V5R3 was released in june 2004.

Some of the enhancements:

1. supports Star-Schema Join model
2. define constraints beforehand, so optimizer will not look beyond certain boundaries
3. First attempt to deliver Material Query Table (syntax only)
4.Caching resultsets that are often used
5. Support for modeliing-tool 'Rational'
6. Unicode enhancements
7. Introducing sequence objects as superset of identity column
8. New operators Except en Intersect.
9. Larger tables possible
10. New graphic interfaces / new index analyzer

Ties Blom
Information analyst
 
2. define constraints beforehand, so optimizer will not look beyond certain boundaries

Is that anything like oracle hints?
 
I don't think so, what is meant here is ,that if a column can only take values between 1 and 100 , then you can add a sort of constraint to that column , so the optimizer knows it will not have to take care of values outside the 1-100 range...

Ties Blom
Information analyst
 
MdnghtPgmr,
If you look at the job log you will find messages that tell you what logicals (indexes) you can build to prevent Query Manger from doing this on the fly.
I entered wrkactjob, found my job, entered 5 (display), entered 10 (display job log). Got the following results:
Code:
Job 519751/QUSER/QZDASOINIT started on 02/03/06 at 10:23:02 in subsystem
  QUSRWRK in QSYS. Job entered system on 02/03/06 at 10:23:02.
User PDDIAMOND from client 192.168.183.52 connected to server.
MSYSCONF in XGGNDTA type *FILE not found.
I don't see anything about the temporary index it built on the file zunidf00. Although it mentioned file not found, the query seems to produce the correct results. So where should I be looking to determine what index it tried to build?
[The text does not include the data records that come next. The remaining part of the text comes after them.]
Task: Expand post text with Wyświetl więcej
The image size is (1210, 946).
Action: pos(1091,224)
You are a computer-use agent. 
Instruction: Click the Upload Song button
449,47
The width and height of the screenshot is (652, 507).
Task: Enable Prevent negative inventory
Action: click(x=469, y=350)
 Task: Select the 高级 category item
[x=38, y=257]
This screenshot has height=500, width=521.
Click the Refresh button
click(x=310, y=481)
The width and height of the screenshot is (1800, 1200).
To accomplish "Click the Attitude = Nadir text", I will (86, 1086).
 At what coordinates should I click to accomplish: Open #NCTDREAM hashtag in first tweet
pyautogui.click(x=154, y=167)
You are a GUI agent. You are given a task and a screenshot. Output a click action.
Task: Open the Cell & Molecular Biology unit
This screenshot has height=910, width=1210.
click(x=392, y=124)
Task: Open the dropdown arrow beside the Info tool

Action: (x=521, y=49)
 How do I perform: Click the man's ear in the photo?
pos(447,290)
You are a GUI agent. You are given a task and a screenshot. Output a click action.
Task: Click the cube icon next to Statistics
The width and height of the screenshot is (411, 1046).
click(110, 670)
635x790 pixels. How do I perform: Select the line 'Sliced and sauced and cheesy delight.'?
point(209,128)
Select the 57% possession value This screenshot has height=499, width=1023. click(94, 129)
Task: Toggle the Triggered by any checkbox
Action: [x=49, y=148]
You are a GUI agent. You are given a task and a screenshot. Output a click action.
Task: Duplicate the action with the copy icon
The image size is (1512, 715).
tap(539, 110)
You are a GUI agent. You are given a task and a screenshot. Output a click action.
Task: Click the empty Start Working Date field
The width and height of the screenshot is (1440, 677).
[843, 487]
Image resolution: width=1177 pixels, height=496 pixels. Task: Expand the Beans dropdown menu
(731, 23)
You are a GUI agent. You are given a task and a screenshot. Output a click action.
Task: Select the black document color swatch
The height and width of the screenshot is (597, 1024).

Another strange thing. When I list active files, it list zunidl11 as one of the active files. That logical file contains the pre-defined index that I want it to use. So it almost looks as though it took the time to create a temporary index, and then used a pre-defined index instead. Does any of this make any sense?
- Dan
 
Another strange thing. When I list active files, it list zunidl11 as one of the active files. That logical file contains the pre-defined index that I want it to use. So it almost looks as though it took the time to create a temporary index, and then used a pre-defined index instead. Does any of this make any sense?
Ignore that final paragraph from my post. I just realized I am joining to zunidf00 twice with different aliases and different join criteria. On one of the joins, it is successfully finding an index (zunidl11) and on the other one it is not, so it is building a temporary index. So I'm back to the original question of how to determine what temporary index it is building.
 
Turn debug on in the same job (strdbg) and you'll be able to see the indexes that sql is using and/or building on the fly.